Thanks for opening the issue. The allocator looks pretty interesting. Happy to try add it to the benchmarks, although doing apples-to-apples tests with its limitations might not be possible without some changes.
Some extra context for comparison: Talc is faster than Frusa when there is no contention, but slower when there are concurrent allocations. Both are much slower than Rust's system allocator. Benchmark here: https://crates.io/crates/frusa.
Your results caught me off guard. Particularly, the (linux) system allocator is too fast. I think the simplicity of the benchmark (allocating and immediately deallocating) might be causing issues... perhaps unwanted optimizations? I'm not sure.

On my random actions benchmarks (this resembles real allocation patterns somewhat better?):

- 1 thread: Talc is faster than Frusa and System, Frusa is comparable to System

- 4 threads: System is fastest, Frusa does about ~half as well, Talc does ~half as well as Frusa

Our benchmarks agree on the Frusa vs Talc comparison.

Benchmarks aside, Frusa seems neat. In particular, I had some misconceptions about how to tackle concurrency in Talc which Frusa's code demonstrates not to be true. I may give writing a concurrent version of Talc another shot soon.

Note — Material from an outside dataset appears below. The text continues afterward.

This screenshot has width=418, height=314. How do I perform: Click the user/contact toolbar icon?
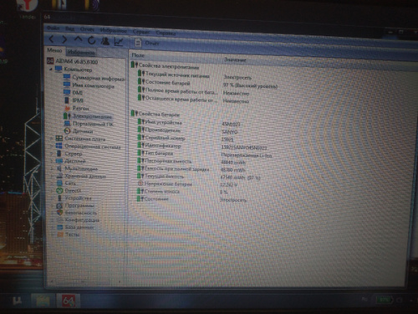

Apologies, the benchmark is fine. The reason the system allocator is faster than I expected is because Linux's slab allocator takes over for especially small allocation sizes, and it's terrifically fast.

I'm changing up my random-actions benchmark to display results over various allocation sizes, as some allocators do much better than others at different sizes. As a heads up, Frusa takes a large hit at higher allocation sizes. Perhaps tuning bucket sizes or something could help? I'll try to have the benchmarks on GitHub this weekend so you can play around with them, if you'd like to investigate.

As a guy who lives in the JVM most days and mostly ignores allocation optimizations, what are some examples of things that are actually newer features in such a project? Isn't allocation a mostly solved problem? Is something about WebAssembly or no_std actually requiring different features?
In a no_std Rust environment, there is no allocator. There is no heap. So an allocator is needed to use things like Vectors or Strings.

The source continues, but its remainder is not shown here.